Alternatively, if you want to completely ignore the return type, you can convert the member into std::function<void(double)> and benefit from type erasure. The Callable concept will see the call via pointer converted into static_cast<void>(INVOKE(...)) and discard the return value, whatever it is.

To illustrate :

#include <functional>
#include <iostream>

int foo(double d)  { std::cout << d << '\n'; return 0; }

char bar(double d) { std::cout << 2*d << '\n'; return '0'; }

int main() {
    std::function<void(double)> cb;

    cb = foo; cb(1.0);

    cb = bar; cb(2.0);

    return 0;
}

---

And finally, if you do care about the return value but don't want to store a discriminated union. Then knowing about unions and the behavior of std::function , you can combine the above two approaches.

Like this

#include <functional>
#include <iostream>
#include <cassert>

int    foo(double d) { return d; }

double bar(double d) { return 2*d; }

struct Result {
    union {
        int    i_res;
        double d_res;
    };
    enum { IS_INT, IS_DOUBLE } u_tag;

    Result(Result const&) = default;
    Result(int i)  : i_res{i}, u_tag{IS_INT} {}
    Result(double d) : d_res{d}, u_tag{IS_DOUBLE} {}

    Result& operator=(Result const&) = default;
    auto& operator=(int i)
    { i_res = i; u_tag = IS_INT;    return *this; }
    auto& operator=(double d)
    { d_res = d; u_tag = IS_DOUBLE; return *this; }
};

int main() {
    std::function<Result(double)> cb;

    cb = foo;
    auto r = cb(1.0);
    assert(r.u_tag == Result::IS_INT);
    std::cout << r.i_res << '\n';

    cb = bar;
    r = cb(2.0);
    assert(r.u_tag == Result::IS_DOUBLE); 
    std::cout << r.d_res << '\n';

    return 0;
}

Answer 2

If your class doesn't have a template, as in your example, you could do this:

template <class T>
struct myStruct
{
  static T (*ptrToFunction)(double);
};

Answer 3

It looks that you are using dlsym / GetProcAddress to get the functions address.
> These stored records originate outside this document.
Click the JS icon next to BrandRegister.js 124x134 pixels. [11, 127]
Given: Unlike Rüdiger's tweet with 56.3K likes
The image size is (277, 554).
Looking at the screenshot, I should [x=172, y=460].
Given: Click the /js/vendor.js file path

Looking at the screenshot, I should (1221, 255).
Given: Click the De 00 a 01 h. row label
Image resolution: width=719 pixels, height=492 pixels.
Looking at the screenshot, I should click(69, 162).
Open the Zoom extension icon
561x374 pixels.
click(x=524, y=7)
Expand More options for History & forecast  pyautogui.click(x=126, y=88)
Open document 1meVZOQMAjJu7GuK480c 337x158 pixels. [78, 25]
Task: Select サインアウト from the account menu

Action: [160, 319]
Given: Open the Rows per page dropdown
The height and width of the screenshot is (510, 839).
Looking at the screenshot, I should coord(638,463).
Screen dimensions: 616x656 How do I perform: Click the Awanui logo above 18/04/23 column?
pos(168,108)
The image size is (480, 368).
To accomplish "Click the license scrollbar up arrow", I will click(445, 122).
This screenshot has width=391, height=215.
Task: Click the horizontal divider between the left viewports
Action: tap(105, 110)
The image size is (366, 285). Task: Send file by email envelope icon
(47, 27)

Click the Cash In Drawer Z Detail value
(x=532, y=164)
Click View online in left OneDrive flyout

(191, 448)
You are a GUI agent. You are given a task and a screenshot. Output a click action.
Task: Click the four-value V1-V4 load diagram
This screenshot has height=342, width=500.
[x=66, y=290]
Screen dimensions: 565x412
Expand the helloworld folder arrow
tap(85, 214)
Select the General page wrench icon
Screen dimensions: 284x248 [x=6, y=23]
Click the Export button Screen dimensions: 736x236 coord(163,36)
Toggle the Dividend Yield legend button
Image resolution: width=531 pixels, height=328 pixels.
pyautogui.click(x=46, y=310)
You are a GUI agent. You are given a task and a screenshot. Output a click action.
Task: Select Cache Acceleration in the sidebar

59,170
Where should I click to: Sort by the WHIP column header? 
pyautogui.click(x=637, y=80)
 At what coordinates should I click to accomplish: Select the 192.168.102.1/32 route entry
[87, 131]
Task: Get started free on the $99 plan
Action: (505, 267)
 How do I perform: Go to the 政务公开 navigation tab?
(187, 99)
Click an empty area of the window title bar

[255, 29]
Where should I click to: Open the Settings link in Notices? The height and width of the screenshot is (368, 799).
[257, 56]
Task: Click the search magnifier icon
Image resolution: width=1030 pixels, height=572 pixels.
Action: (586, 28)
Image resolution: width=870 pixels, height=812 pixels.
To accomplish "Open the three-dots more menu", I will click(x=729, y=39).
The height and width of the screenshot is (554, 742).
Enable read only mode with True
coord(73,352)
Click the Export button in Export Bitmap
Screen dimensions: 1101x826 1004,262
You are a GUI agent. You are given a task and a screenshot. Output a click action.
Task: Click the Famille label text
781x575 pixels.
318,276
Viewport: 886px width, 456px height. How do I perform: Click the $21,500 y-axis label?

In this case, you need at least 2 call sites to disambiguate the call, as the CPU actually does different things for each of these calls.

enum ReturnType { rtInt, rtDouble };
void SetPtrToFunction( std::string fName , enum ReturnType typeOfReturn );

struct Function {
   enum ReturnType rt;
   union {
          std::function< int(double) > mIntFunction;
          std::function< double(double) > mDoubleFunction;
   } u;
} mFunction;

So the function would need to be instantiated with a known return type, and then this used with some tagged union to get the correct function call.

  int A::doCall( double value ) {
      if( mFunction.rt == rtInt ) {
          int result = mFunction.mIntFunction( value );
      } else if( mFunction.rt == rtDouble ) {
          double result = mFunction.mDoubleFunction( value );
      }
  }